Moreover, the p-values reveal notable shifts in the mean values of the outcome data obtained using this method. Contrariwise, in the instances of normalized data and data derived from sinusoidal transformation, significant bias is evident when employing the KNN model to forecast the daily SPI for spring and summer, as indicated by p-values below 0.05. RF, as an unsupervised method, is adapted to learn the nonlinear behaviors of time series. It can only show good results by using simple normalization. However, the best selection is performed by using sinusoidal transformation to train the RF model for both the autumn and summer periods based on the maximum time forecasting, where an increase in the time window is shown from 154 to 226 and from 221 to 229, respectively.
Furthermore,
Figure 7 illustrates the accuracy assessment of each proposed model using cross-validation for a 10-day time step, where the R
2 and MAE results obtained for each season using data transformation are presented.

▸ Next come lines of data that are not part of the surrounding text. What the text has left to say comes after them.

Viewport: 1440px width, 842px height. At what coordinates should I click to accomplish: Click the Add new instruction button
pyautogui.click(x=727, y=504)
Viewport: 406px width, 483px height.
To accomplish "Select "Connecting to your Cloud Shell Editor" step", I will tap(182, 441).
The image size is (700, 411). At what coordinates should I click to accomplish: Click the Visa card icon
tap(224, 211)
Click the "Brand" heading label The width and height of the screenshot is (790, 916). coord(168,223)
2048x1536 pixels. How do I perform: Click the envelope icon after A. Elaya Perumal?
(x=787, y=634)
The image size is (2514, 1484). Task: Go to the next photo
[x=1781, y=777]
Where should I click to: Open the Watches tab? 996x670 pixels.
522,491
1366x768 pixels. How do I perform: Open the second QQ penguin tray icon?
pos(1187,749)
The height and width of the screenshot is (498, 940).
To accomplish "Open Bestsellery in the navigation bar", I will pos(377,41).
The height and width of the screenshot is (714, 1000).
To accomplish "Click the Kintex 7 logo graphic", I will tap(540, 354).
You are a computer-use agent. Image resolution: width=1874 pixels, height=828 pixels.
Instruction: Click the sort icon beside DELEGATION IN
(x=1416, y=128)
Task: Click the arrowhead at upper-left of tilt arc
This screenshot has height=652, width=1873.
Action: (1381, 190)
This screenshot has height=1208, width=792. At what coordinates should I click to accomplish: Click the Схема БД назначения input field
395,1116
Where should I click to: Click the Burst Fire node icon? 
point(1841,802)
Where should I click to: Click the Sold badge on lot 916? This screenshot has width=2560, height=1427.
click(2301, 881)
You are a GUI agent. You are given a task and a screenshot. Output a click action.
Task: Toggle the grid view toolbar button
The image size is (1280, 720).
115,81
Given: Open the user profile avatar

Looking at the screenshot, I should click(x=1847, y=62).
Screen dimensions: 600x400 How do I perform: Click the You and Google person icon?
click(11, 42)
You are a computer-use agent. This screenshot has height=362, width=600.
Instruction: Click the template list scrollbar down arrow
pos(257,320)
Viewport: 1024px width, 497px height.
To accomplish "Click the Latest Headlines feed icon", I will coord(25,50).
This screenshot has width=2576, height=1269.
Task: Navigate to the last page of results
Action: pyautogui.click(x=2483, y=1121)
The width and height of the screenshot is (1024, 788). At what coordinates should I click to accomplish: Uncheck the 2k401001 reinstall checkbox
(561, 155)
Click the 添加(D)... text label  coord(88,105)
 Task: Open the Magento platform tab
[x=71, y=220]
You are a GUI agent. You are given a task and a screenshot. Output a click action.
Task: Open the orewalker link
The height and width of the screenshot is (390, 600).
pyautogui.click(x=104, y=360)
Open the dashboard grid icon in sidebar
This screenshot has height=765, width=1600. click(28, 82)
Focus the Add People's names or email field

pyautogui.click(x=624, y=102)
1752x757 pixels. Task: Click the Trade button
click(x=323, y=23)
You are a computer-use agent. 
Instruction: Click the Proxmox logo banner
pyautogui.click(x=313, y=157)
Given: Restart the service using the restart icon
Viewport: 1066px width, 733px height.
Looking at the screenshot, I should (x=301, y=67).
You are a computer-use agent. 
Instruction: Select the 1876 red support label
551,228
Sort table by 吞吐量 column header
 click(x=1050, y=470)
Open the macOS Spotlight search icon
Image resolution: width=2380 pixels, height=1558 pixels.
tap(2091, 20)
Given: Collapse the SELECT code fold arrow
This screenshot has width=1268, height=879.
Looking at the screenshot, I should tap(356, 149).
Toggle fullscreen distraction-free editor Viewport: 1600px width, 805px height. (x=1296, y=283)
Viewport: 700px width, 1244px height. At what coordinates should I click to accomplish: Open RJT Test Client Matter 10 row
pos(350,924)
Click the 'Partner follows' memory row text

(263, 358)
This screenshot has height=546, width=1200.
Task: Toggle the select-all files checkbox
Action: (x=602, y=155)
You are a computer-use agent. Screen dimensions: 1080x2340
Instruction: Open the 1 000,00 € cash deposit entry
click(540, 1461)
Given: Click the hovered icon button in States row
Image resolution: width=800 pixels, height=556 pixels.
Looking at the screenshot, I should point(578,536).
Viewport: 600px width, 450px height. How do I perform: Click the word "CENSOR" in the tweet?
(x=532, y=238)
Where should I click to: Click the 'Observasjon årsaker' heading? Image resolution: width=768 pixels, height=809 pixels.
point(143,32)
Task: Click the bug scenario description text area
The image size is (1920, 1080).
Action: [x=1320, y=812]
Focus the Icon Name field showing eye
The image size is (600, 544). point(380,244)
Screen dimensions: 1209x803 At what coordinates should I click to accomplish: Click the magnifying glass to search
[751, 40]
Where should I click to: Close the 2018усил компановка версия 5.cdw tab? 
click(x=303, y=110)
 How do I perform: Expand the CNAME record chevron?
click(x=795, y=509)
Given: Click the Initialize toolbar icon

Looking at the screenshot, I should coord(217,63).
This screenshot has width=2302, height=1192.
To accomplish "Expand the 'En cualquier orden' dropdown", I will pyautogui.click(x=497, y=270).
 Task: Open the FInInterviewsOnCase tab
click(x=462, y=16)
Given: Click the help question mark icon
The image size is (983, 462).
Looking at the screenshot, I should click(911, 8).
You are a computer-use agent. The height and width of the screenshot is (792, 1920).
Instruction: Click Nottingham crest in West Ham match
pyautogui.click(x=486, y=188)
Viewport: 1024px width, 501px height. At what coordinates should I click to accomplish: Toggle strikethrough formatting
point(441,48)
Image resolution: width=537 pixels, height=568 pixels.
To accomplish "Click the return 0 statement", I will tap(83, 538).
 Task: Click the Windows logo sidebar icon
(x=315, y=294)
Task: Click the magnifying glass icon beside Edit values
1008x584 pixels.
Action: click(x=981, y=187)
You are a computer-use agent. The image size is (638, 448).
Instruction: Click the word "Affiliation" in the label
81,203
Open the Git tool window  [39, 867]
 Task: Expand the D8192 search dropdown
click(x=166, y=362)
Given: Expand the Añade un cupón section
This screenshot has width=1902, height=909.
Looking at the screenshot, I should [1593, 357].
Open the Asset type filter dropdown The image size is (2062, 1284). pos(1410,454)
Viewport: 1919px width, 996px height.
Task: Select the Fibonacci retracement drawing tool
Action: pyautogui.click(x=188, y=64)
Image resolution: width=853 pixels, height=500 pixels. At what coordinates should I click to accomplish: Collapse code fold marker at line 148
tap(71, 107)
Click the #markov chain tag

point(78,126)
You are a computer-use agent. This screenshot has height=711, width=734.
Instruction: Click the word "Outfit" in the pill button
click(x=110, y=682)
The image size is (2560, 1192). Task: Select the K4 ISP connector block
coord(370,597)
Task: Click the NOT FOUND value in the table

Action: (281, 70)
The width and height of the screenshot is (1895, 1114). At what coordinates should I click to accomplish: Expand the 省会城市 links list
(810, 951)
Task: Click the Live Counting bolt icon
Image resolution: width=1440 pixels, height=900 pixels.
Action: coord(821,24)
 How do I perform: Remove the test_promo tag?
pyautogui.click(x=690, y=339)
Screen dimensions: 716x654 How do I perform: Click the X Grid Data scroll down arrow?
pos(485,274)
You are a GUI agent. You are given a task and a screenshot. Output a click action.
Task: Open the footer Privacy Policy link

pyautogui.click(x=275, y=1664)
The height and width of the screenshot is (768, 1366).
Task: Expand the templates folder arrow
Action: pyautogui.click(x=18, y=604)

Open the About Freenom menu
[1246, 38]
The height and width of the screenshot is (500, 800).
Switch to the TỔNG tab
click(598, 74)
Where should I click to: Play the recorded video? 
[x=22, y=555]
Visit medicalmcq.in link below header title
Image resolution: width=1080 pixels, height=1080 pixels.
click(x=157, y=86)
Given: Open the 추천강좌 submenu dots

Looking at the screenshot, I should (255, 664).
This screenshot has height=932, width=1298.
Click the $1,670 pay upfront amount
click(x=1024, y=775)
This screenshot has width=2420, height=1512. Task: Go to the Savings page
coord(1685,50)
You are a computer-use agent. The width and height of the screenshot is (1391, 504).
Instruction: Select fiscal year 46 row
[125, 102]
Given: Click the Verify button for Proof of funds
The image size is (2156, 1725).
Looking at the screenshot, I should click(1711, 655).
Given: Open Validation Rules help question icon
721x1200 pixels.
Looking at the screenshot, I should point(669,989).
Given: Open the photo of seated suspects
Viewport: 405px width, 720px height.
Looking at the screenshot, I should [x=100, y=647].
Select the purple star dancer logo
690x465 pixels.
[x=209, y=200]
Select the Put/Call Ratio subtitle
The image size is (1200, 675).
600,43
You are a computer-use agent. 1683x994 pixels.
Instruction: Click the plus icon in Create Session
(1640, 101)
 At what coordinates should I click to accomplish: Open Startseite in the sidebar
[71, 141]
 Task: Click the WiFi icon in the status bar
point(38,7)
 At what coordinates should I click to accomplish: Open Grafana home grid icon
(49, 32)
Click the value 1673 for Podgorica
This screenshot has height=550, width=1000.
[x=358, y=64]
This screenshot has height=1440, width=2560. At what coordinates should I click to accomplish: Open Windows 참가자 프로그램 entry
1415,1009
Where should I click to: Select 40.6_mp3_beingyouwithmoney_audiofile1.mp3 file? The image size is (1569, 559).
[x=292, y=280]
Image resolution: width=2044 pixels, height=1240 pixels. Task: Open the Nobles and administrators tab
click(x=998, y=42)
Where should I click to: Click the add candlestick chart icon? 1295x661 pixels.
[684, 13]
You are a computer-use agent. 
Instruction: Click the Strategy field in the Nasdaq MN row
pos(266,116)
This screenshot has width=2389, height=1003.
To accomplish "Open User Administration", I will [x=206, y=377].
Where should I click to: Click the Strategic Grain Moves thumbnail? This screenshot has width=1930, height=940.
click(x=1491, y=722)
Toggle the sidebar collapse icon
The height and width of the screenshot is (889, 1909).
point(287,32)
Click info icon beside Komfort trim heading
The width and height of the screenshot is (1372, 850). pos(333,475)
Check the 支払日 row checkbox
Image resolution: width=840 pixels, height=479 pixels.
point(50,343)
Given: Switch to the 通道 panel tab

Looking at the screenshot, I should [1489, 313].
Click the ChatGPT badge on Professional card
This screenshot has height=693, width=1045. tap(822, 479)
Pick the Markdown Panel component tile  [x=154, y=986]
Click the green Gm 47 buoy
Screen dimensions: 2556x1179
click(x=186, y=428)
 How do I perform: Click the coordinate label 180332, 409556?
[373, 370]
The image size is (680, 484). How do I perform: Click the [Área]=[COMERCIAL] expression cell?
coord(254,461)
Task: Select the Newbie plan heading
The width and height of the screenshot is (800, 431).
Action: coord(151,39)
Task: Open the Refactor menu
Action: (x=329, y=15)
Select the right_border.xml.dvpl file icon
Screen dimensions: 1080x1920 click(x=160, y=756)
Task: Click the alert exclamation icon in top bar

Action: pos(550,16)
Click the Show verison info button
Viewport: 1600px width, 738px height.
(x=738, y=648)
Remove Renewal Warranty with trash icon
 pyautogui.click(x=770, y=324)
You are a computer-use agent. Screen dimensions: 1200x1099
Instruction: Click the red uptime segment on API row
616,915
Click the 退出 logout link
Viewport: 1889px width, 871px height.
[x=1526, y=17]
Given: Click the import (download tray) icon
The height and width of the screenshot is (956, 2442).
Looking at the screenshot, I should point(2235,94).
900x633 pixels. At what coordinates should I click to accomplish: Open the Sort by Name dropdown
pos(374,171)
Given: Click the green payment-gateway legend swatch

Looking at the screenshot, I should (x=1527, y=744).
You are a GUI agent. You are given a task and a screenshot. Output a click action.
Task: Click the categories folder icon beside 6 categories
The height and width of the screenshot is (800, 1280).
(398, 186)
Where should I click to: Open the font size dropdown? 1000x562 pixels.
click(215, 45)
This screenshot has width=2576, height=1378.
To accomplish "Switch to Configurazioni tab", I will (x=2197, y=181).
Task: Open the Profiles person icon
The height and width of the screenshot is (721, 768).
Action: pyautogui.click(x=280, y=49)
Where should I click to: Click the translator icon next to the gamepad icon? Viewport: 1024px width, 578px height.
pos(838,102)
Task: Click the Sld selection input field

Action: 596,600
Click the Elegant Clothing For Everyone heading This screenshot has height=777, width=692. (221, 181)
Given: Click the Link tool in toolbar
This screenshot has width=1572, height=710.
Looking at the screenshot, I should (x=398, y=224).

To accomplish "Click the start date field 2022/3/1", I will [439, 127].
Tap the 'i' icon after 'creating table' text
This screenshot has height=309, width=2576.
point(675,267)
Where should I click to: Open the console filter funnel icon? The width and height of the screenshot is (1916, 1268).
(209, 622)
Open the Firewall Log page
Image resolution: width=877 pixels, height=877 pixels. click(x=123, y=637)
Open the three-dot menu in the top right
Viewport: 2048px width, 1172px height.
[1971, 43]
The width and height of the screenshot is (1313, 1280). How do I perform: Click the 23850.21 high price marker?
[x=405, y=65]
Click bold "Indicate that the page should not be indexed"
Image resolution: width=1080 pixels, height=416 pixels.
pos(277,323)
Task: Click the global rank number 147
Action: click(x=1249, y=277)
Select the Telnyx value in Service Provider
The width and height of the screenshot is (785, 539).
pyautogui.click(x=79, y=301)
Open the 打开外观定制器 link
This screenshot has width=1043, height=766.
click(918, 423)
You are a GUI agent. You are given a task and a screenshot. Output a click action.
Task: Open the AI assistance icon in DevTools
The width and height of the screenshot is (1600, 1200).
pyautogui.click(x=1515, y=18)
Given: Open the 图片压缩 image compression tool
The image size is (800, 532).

The scores highlight the robustness of RF throughout all the periods, particularly when addressing nonlinear data. The combined application of sinusoidal transformation with both ML forecasting models demonstrates consistent and accurate outcomes, with R
2 values surpassing 0.5 in each subcase. Conversely, in scenarios involving normalization, RF displays notable performance compared to KNN, as evidenced by the MAE curves (refer to
Figure 7).
5. Conclusions
This study underscores the critical need for innovative methodologies for forecasting non-stationary time series. By focusing on the daily standardized precipitation index (SPI) as a prime example, the research addresses the complexities arising from heterogeneous precipitation variability and its impact on the SPI temporal distribution, which poses significant challenges to several machine-learning models in fixing the model parameters to forecast data during different periods. Through the introduction of a novel approach centered on adjusting non-stationary distributions and simplifying time lag detection via autocorrelation, this study achieves substantial improvements in the forecasting accuracy. Moreover, this study highlights the efficacy of mathematical transformations such as linearization, sinusoidal transformation, and normalization in stabilizing the data distributions over the whole observation, facilitating the capture of the maximum time lags, extending up to one year. The key findings highlight the pivotal role of data transformation in minimizing tendencies and standardizing both periodicity and seasonality, thereby enhancing the performance of machine-learning algorithms such as K-Nearest Neighbors (KNN) and Random Forest (RF). The results indicate RF’s remarkable accuracy in forecasting the SPI, particularly when the data have a nonlinear distribution. Contrariwise, KNN faces a limitation, especially during the dryness period, where the mean values of the forecast data have a significance difference compared with the ground truth. However, it demonstrates the high performance of the KNN model when the data have a linear distribution. These findings emphasize the importance of adaptive methodologies in analyzing and forecasting climate data, offering valuable insights for climate change mitigation and risk management efforts. From another perspective, the model faces a limitation in generating a continuous data series when using different time lag values obtained from each seasonal sampling. In our forthcoming research, we aspire to explore additional transformation techniques, including data decomposition and smoothing employing parametric models. Our objective is to evaluate the efficacy of these methods in combination with deep-learning models for spatiotemporal forecasting.